Logo

Hukuk Genel Kurulu2000/491650 E. 2000/1690 K.

Yapay Zeka Özeti

Uyuşmazlık: Doktor kusuru nedeniyle üniversite hastanesi ve doktor hakkında açılan maddi ve manevi tazminat davasında, adli yargı yerine idari yargının görevli olduğuna dair verilen görevsizlik kararına karşı yapılan itirazın incelenmesi.

Gerekçe ve Sonuç: Doktor hakkında kişisel kusur iddiasına dayanılarak açılan tazminat davasının adli yargının görev alanına girdiği, idari yargılama usulü kanunu gereğince idare mahkemelerinde gerçek kişiler aleyhine dava açılamayacağı gözetilerek yerel mahkemenin direnme kararı bozulmuştur.

Karar Metni

"İçtihat Metni"

Taraflar arasındaki "maddi ve manevi tazminat" davasından dolayı yapılan yargılama sonunda; İzmir Asliye 3.Hukuk Mahkemesi'nce görevsizliğe dair verilen 1.11.1999 gün ve 1999/553-775 sayılı kararın incelenmesi davacılar vekili tarafından istenilmesi üzerine, Yargıtay 4.Hukuk Dairesi'nin 17.1.2000 gün ve 1999/11236 E. 2000/79 K. sayılı ilamiyle;

(....1-Dosyadaki yazılara, kararın dayandığı kanıtlarla yasaya uygun gerektirici nedenlere, özellikle delillerin değerlendirilmesinde bir isabetsizlik görülmemesine göre davacıların aşağıdaki bendin kapsamı dışında kalan temyiz itirazları reddedilmelidir.

2-Davacıların diğer temyiz itirazlarına gelince;davacıların desteğine, üniversite hastanesinde uygulanan tedaviden sonuç alınamayarak ölmüş olmasında, doktor kusuru bulunduğu gerekçesiyle maddi ve manevi tazminat istenmiştir.
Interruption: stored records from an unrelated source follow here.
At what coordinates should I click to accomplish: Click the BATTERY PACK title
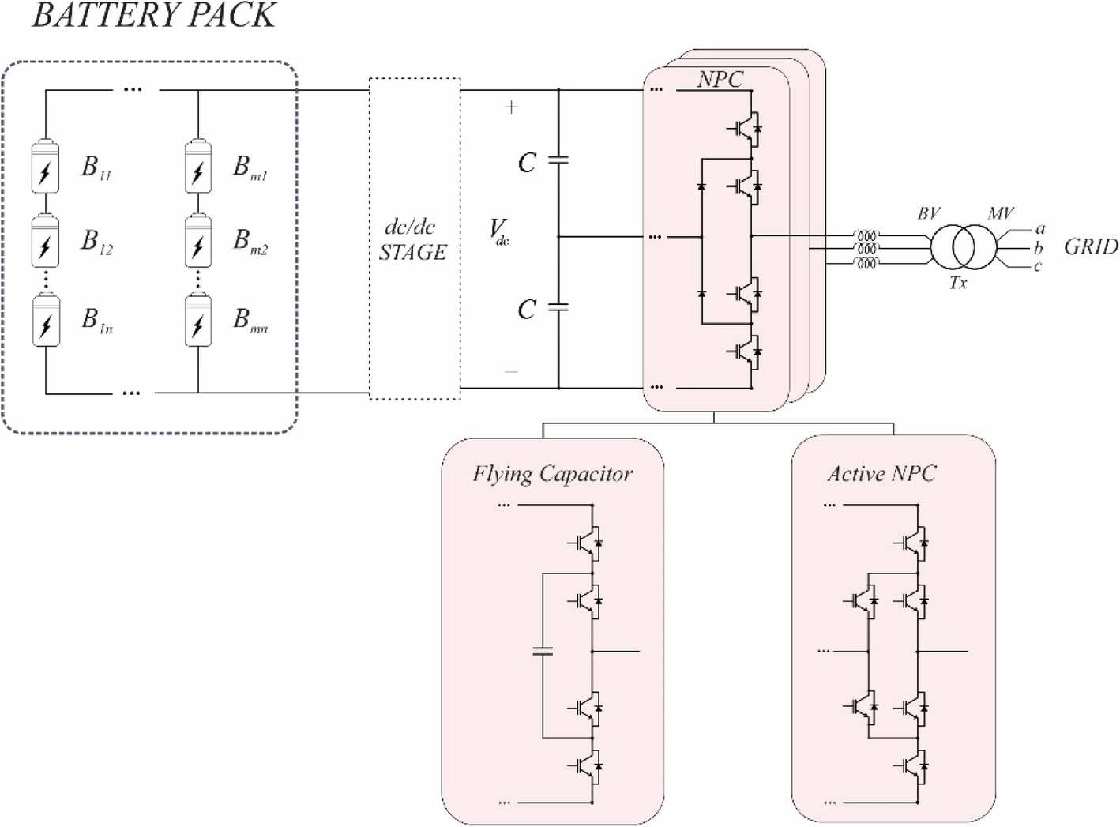point(154,16)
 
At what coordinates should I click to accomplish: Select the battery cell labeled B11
point(45,167)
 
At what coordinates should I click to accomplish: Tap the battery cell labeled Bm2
point(197,240)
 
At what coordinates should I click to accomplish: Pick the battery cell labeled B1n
point(45,320)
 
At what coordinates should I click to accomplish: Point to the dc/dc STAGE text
point(413,240)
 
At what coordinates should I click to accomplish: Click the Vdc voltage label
point(499,231)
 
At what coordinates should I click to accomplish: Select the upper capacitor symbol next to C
point(558,160)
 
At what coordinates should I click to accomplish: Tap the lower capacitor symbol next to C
point(558,306)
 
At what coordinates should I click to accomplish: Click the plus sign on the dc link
point(511,107)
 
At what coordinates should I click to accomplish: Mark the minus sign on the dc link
point(511,371)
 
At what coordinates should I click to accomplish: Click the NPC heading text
point(720,79)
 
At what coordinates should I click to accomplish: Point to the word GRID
point(1091,247)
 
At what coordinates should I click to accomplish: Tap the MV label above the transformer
point(1000,213)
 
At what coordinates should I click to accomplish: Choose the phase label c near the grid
point(1038,266)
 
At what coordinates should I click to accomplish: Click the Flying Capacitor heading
point(552,474)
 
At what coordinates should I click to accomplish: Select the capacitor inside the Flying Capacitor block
point(543,652)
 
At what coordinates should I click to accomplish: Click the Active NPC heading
point(881,474)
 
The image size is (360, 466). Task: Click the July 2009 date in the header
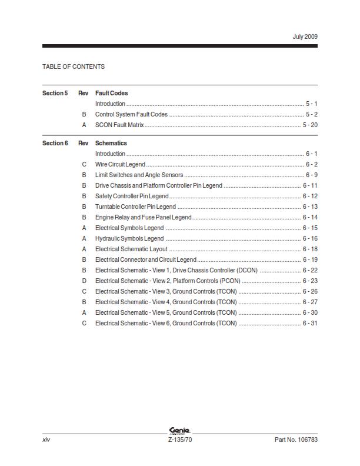pyautogui.click(x=305, y=36)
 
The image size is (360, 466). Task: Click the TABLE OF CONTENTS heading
pyautogui.click(x=74, y=66)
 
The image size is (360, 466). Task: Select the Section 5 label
pyautogui.click(x=55, y=93)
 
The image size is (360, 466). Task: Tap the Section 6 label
pyautogui.click(x=55, y=143)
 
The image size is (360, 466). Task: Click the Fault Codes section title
pyautogui.click(x=111, y=93)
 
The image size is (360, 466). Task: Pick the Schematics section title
pyautogui.click(x=111, y=143)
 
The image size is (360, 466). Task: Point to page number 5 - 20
pyautogui.click(x=310, y=125)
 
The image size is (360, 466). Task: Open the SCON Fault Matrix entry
pyautogui.click(x=119, y=125)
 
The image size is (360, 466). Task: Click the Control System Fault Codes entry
pyautogui.click(x=131, y=114)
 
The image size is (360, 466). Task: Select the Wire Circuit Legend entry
pyautogui.click(x=120, y=164)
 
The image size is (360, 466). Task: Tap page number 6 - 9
pyautogui.click(x=311, y=175)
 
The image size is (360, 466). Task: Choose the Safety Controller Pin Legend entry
pyautogui.click(x=132, y=196)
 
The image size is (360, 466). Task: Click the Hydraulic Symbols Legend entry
pyautogui.click(x=129, y=238)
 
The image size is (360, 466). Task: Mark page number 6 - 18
pyautogui.click(x=310, y=249)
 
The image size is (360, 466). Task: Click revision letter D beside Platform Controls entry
pyautogui.click(x=84, y=281)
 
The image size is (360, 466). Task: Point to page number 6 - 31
pyautogui.click(x=310, y=323)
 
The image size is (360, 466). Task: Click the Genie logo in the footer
pyautogui.click(x=179, y=431)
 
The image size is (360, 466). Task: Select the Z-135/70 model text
pyautogui.click(x=180, y=440)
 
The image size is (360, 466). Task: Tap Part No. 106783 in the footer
pyautogui.click(x=296, y=440)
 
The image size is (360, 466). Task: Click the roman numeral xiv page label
pyautogui.click(x=46, y=440)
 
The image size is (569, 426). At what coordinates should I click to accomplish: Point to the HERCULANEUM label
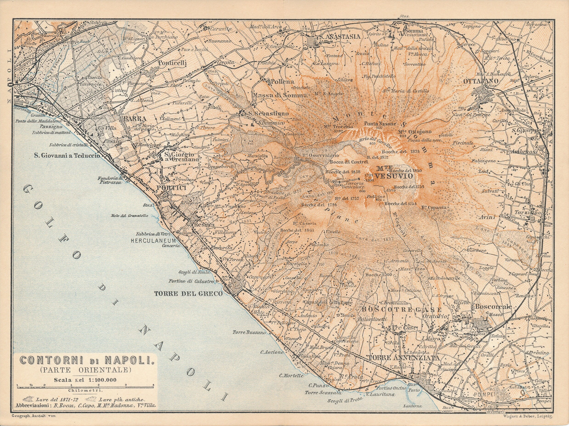click(x=153, y=241)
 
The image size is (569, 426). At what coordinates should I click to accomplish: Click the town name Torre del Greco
click(x=188, y=294)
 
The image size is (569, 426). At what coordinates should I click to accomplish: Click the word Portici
click(x=175, y=188)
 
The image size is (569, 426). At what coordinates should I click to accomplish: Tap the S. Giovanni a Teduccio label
click(x=67, y=155)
Mahkemece hem görevli idare hem de gerçek kişi doktor yönünden idari yargının görevli olduğuna karar verilmiş ve bu karar davacılar tarafından temyiz edilmiştir.

Yukarıda açıklandığı gibi,tedavide doktor kusuru bulunduğu iddiası ile üniversite idaresi ve gerçek kişi olan doktor birlikte dava edilmişlerdir. 2577 sayılı İdari Yargılama Usulü Kanunu hükümlerine göre idare mahkemelerinde ancak ilgili idare kurumu dava edilebilir.Bu yasal düzenlemeye göre gerçek kişiler aleyhine idare mahkemelerinde dava açılamaz. Bu durumda gerçek kişi doktor aleyhine açılmış olan davalı içinde görevsizlik kararı verilmiş olması doğru değildir. Mahkemece bu yön üzerinde durulmadan yazılı şekilde her iki davalı içinde görevsizlik kararı verilmiş olması bozmayı gerektirmiştir...) gerekçesiyle bozularak dosya yerine geri çevrilmekle, yeniden yapılan yargılama sonunda; mahkemece önceki kararda direnilmiştir.

TEMYİZ EDEN : Davacılar vekili

HUKUK GENEL KURULU KARARI

Hukuk Genel Kurulu'nca incelenerek direnme kararının süresinde temyiz edildiği anlaşıldıktan ve dosyadaki kağıtlar okunduktan sonra gereği görüşüldü:

Tarafların karşılıklı iddia ve savunmalarına, dosyadaki tutanak ve kanıtlara, bozma kararında açıklanan gerektirici nedenlere ve özellikle davalılardan Prof.Dr.Ö... O.. hakkında dava dilekçesindeki açıklamalar değerlendirildiğinde kişisel kusuruna dayanıldığının anlaşılmasına,bu yöndeki savın inceleme görevinin adli yargıya ait bulunmasına göre, Hukuk Genel Kurulu'nca da benimsenen Özel Daire bozma kararına uyulmak gerekirken, önceki kararda direnilmesi usul ve yasaya aykırıdır. Bu nedenle direnme kararı bozulmalıdır.

SONUÇ : Davacılar vekilinin temyiz itirazlarının kabulü ile, direnme kararının Özel Daire bozma kararında gösterilen nedenlerden dolayı H.U.M.K.nun 429.maddesi gereğince BOZULMASINA, istek halinde temyiz peşin harcının geri verilmesine, 15.11.2000 gününde oybirliği ile karar verildi.